— Ну что ж… Какой-нибудь инвентарь у вас есть?
— Есть жатка, сейчас она будет тут, я уже за ней бегу. Только вот кобыла у меня никудышная, того и гляди, ноги протянет, ну что ты будешь делать… А жатку я сейчас, в одну минуту…
— Давайте, давайте! — торопливо кивнула ему Элька. Все-таки он был ей противен. — А насчет вашей лошади, насчет лошади… ну что ж, надо лечить.
Когда Элька с горсткой колхозников вошли во двор комнезама, кукуевского коня там уже не было.
Мимо комнезама, понукая лошадей, проехал на лобогрейке Шефтл Кобылец. Он сидел развалясь, ворот рубахи расстегнут, свалявшийся чуб до бровей. На заднем сиденье, съежившись в комок, тряслась его мать.
Среди дня вернулся из райцентра Хонця. О пожаре в Ковалевске он уже знал, услыхал в Веселом Куте.
«Надо же быть такому несчастью! — Хонця до боли скреб свой колючий подбородок. — Надо же!

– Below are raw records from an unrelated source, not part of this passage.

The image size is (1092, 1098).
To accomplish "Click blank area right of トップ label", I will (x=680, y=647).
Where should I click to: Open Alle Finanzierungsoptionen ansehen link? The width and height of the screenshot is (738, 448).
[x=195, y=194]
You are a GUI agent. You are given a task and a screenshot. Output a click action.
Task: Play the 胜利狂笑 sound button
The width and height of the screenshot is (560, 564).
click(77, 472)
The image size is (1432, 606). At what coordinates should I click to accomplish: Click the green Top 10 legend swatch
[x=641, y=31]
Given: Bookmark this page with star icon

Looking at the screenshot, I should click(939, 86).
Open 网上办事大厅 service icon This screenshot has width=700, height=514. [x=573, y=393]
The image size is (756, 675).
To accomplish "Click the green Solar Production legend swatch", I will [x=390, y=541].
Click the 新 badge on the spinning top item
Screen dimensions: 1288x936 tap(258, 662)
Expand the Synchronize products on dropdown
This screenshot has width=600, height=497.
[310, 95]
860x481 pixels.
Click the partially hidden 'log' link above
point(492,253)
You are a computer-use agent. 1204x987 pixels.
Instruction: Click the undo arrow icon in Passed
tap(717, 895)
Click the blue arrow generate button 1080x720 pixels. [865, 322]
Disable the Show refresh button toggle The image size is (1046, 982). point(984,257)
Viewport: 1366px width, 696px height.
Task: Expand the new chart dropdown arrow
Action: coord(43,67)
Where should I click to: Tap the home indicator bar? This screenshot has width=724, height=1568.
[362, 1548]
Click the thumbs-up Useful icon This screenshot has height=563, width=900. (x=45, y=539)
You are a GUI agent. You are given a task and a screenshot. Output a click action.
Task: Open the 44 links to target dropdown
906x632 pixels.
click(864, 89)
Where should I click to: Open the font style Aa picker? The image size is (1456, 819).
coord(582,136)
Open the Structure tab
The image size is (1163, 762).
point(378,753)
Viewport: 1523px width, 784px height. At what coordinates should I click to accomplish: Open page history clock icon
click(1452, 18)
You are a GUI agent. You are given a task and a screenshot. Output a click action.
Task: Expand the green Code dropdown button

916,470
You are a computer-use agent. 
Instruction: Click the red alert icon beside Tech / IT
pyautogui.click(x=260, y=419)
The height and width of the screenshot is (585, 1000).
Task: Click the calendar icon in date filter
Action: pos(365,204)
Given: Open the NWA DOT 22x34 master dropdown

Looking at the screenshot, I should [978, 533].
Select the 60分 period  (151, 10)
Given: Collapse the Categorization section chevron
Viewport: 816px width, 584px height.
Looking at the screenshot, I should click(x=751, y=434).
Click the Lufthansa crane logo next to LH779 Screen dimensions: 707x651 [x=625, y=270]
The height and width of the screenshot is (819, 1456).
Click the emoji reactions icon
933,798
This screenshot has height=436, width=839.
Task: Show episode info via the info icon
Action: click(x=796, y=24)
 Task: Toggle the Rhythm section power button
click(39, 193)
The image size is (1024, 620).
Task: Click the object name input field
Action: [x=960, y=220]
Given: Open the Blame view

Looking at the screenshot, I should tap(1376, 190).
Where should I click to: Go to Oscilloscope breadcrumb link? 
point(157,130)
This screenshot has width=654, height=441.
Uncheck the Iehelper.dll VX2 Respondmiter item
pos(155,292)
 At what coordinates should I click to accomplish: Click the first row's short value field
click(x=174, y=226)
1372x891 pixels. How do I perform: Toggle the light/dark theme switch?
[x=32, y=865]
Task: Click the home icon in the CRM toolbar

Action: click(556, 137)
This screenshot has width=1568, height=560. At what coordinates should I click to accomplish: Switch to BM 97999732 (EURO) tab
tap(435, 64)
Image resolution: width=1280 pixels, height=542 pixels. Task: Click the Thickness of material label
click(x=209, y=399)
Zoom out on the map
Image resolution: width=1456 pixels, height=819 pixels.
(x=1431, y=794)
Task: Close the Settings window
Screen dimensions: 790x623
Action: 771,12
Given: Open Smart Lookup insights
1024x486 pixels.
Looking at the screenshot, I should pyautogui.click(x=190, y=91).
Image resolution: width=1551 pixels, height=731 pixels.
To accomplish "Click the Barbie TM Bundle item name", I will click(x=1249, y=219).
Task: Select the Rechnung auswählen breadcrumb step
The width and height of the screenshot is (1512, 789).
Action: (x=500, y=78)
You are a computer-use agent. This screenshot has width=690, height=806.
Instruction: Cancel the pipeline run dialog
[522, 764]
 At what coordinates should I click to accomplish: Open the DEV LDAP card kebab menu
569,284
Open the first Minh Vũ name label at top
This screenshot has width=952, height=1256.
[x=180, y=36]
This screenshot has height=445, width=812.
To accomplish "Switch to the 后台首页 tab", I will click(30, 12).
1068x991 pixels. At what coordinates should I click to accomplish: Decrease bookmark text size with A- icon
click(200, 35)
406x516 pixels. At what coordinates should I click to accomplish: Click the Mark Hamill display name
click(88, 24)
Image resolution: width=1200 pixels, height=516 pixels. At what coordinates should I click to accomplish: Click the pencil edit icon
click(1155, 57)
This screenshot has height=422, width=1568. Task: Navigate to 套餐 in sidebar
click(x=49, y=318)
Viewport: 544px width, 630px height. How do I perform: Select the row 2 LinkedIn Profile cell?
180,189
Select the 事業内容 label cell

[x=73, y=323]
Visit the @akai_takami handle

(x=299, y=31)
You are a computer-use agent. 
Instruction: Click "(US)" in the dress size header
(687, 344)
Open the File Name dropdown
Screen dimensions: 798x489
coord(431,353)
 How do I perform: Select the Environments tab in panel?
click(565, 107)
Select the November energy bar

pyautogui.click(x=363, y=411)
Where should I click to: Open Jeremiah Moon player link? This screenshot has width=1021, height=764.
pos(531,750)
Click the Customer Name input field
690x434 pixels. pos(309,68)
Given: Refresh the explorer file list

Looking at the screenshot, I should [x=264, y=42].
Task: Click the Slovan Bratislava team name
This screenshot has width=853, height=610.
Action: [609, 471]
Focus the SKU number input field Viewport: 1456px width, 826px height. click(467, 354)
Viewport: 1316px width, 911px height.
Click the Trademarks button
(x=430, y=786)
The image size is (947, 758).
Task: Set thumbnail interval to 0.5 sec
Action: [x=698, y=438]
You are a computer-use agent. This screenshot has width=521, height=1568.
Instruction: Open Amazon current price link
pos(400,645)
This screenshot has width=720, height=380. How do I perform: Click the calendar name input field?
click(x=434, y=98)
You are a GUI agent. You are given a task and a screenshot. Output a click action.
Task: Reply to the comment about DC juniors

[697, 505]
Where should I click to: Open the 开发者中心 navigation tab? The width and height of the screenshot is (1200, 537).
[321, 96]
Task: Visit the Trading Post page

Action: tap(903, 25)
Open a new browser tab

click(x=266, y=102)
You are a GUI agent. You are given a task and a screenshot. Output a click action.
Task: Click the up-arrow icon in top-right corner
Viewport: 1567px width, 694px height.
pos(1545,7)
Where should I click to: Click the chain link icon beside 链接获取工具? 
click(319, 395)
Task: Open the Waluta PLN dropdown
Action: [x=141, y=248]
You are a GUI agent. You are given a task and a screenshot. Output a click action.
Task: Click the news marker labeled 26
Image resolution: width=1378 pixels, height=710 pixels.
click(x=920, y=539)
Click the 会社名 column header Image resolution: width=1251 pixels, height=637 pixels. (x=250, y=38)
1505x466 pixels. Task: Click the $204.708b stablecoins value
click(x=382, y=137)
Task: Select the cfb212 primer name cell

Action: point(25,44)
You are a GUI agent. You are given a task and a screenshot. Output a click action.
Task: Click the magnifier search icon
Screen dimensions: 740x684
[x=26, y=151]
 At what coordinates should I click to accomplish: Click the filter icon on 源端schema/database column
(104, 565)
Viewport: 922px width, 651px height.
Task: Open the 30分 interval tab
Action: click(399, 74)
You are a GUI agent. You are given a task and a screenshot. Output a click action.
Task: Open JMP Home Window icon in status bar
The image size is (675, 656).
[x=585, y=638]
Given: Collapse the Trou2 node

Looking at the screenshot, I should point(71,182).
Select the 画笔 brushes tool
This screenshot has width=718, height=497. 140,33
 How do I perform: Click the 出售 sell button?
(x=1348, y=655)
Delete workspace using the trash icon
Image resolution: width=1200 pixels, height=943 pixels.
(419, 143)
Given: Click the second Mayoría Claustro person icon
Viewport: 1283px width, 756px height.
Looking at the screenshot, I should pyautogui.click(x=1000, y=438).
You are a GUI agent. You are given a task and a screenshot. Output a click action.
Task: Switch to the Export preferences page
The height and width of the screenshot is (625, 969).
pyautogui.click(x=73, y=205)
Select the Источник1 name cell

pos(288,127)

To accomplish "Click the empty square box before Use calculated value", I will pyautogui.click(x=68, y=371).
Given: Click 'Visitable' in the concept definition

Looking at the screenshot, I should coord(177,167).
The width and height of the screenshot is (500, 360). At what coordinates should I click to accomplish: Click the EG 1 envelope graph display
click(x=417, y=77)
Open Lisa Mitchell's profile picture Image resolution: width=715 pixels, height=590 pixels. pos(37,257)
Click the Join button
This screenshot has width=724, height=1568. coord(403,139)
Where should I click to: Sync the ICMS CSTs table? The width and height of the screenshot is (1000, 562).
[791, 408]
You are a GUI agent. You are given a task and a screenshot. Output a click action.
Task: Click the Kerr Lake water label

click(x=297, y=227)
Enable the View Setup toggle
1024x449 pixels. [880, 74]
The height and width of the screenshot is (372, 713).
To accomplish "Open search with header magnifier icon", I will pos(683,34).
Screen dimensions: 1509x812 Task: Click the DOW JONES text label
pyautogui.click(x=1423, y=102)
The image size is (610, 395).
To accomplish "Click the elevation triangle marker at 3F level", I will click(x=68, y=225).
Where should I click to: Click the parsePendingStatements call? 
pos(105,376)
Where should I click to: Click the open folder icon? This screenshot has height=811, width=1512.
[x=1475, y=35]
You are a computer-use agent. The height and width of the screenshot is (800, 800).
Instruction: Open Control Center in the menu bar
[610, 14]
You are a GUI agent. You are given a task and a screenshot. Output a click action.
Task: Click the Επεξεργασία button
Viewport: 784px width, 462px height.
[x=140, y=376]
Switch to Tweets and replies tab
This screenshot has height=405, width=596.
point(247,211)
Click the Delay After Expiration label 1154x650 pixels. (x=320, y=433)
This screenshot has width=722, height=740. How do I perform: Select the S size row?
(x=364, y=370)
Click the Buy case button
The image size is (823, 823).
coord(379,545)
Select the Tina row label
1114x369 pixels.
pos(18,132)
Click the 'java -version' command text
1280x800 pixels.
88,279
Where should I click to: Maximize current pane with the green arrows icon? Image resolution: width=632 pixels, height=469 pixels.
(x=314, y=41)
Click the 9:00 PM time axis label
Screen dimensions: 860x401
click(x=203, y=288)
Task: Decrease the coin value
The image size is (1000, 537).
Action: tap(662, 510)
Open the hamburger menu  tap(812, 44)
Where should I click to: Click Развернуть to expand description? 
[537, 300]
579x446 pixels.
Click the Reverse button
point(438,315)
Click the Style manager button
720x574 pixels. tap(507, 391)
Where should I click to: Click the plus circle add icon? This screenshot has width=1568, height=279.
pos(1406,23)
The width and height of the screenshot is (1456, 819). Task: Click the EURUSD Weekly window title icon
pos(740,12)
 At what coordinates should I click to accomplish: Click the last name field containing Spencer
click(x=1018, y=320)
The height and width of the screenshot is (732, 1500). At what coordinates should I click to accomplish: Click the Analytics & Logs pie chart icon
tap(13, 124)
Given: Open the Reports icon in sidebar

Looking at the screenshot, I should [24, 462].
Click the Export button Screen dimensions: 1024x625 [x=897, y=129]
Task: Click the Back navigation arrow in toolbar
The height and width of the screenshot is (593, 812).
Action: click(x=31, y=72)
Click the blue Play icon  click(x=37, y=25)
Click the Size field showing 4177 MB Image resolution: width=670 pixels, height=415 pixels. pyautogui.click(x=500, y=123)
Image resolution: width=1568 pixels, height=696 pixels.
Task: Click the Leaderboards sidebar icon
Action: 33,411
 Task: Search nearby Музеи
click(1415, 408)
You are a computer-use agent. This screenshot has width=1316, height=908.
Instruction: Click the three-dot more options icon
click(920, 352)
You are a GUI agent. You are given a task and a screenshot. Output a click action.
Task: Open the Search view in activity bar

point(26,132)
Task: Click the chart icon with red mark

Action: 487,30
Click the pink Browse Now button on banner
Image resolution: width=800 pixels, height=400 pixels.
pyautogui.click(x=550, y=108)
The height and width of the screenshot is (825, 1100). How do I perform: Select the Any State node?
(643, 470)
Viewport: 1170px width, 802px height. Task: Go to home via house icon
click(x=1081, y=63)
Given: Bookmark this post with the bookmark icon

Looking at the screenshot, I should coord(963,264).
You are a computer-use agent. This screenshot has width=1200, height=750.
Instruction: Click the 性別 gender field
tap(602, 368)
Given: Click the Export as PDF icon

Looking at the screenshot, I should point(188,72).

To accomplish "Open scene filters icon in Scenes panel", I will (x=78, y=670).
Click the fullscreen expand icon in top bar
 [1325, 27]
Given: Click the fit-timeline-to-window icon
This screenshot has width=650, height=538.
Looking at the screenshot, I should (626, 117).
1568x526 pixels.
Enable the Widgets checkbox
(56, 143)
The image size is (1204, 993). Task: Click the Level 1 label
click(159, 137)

А я брякнул, что трактор уже есть… Тьфу, пропади оно пропадом!..»
Во дворе комнезама он застал одну Эльку. Она возилась с пискуновской жаткой. Колхозники уже были в поле.
— Ну что там? Рассказывай! Наши новости ты уже знаешь? Ну, рассказывай скорее! — торопила Элька.
Хонця долго вытирал потное лицо.
— Нечего рассказывать, — проговорил он угрюмо. — Кругом погано, будь оно проклято…
Элька смотрела на него с испугом.
— Случилось что-нибудь?
— Ничего. Можешь пойти в райком и сказать, что Хонця обманщик. Сам себя обманул и вас тоже. Я ему сказал, Миколе, что трактор у нас уже есть… Иди знай, что в Ковалевске будет пожар! Выходит, он давал, а я не взял…
— Чего ты не взял?
— Трактор. Иващенко нам трактор хотел дать. У них как раз есть. Иди знай, что тут такая беда!
Он поминутно утирался ладонью и рукавом.
— Как же ты так сплошал? — не выдержала Элька. — Эх… Слушай, может, мне сегодня же поехать? — прибавила она, помолчав. — Подводы туда нет, не знаешь?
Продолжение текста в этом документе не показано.